**Textauszug**:
Also bin ich dann doch an einen Hersteller gebunden?


----------



## Herbboy (31. Mai 2016)

DexterMorgan schrieb:


> Wenn ich mir eins mit FreeSync kaufe, kann ich ja ebenso keine Nvidia-GraKas nutzen?


 Doch klar, du kannst nur das Feature "Free Sync" nicht nutzen, aber eine Nvidia-Karte funktioniert ansonsten einwandfrei. Und wenn du nen G-Sync-Monitor nimmst, könntest du mit ner AMD-Karte das G-Sync halt nicht nutzen. Ansonsten funktionieren die Monitore aber mit allen Grafikkarten. Free/G-Sync sind nur OPTIONAL.


----------



## DexterMorgan (1. Juni 2016)

Herbboy schrieb:


> Free/G-Sync sind nur OPTIONAL.



Dann verstehe ich die Aussage von Alisis nicht ????:


Alisis1990 schrieb:


> ... aber wenn du dich für Gsync  entscheidest dann bist du mit dieser Funktion halt an nvidia gebunden...  wenn amd jetzt aber super Karten zu Guten Preisen bringt, dann kannst  du die zwar kaufen aber Gsync nicht nutzen... währe halt iwie doof sich  auf diese Art und Weise dann einer Marke verschreiben zu müssen



Genauso bin ich ja an AMD gebunden, wenn ich FreeSync kaufe?


----------



## Herbboy (1. Juni 2016)

DexterMorgan schrieb:


> Dann verstehe ich die Aussage von Alisis nicht ????:
> 
> 
> Genauso bin ich ja an AMD gebunden, wenn ich FreeSync kaufe?

**Zielsetzung**: Schreiben Sie aus dem Textauszug die Stelle von „Also bin ich“ bis „keine Nvidia-GraKas nutzen?“ wortgetreu ab. Die Daten sind eigenständiges Material und gehören nicht zum Textauszug.

**Datenabschnitt**:
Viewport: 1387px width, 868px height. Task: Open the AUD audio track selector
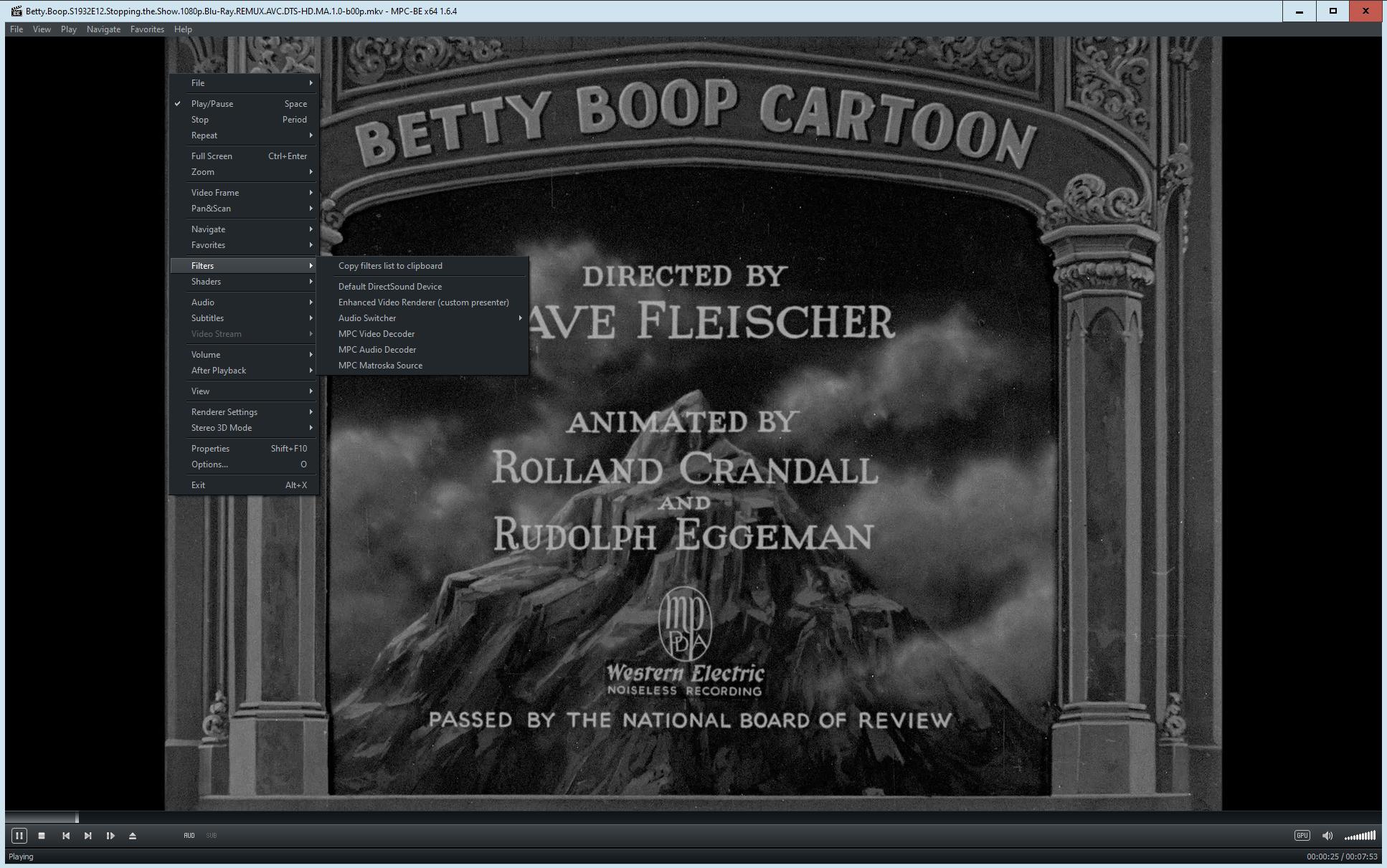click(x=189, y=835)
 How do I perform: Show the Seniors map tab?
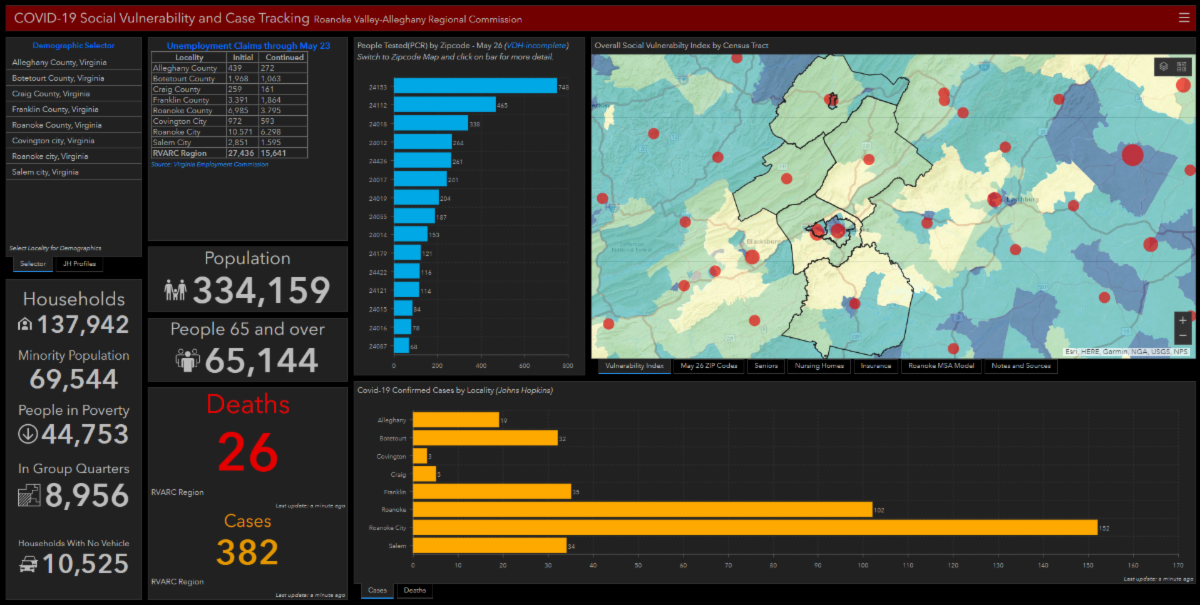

**Lösung**:
Also bin ich dann doch an einen Hersteller gebunden?


----------



## Herbboy (31. Mai 2016)

DexterMorgan schrieb:


> Wenn ich mir eins mit FreeSync kaufe, kann ich ja ebenso keine Nvidia-GraKas nutzen?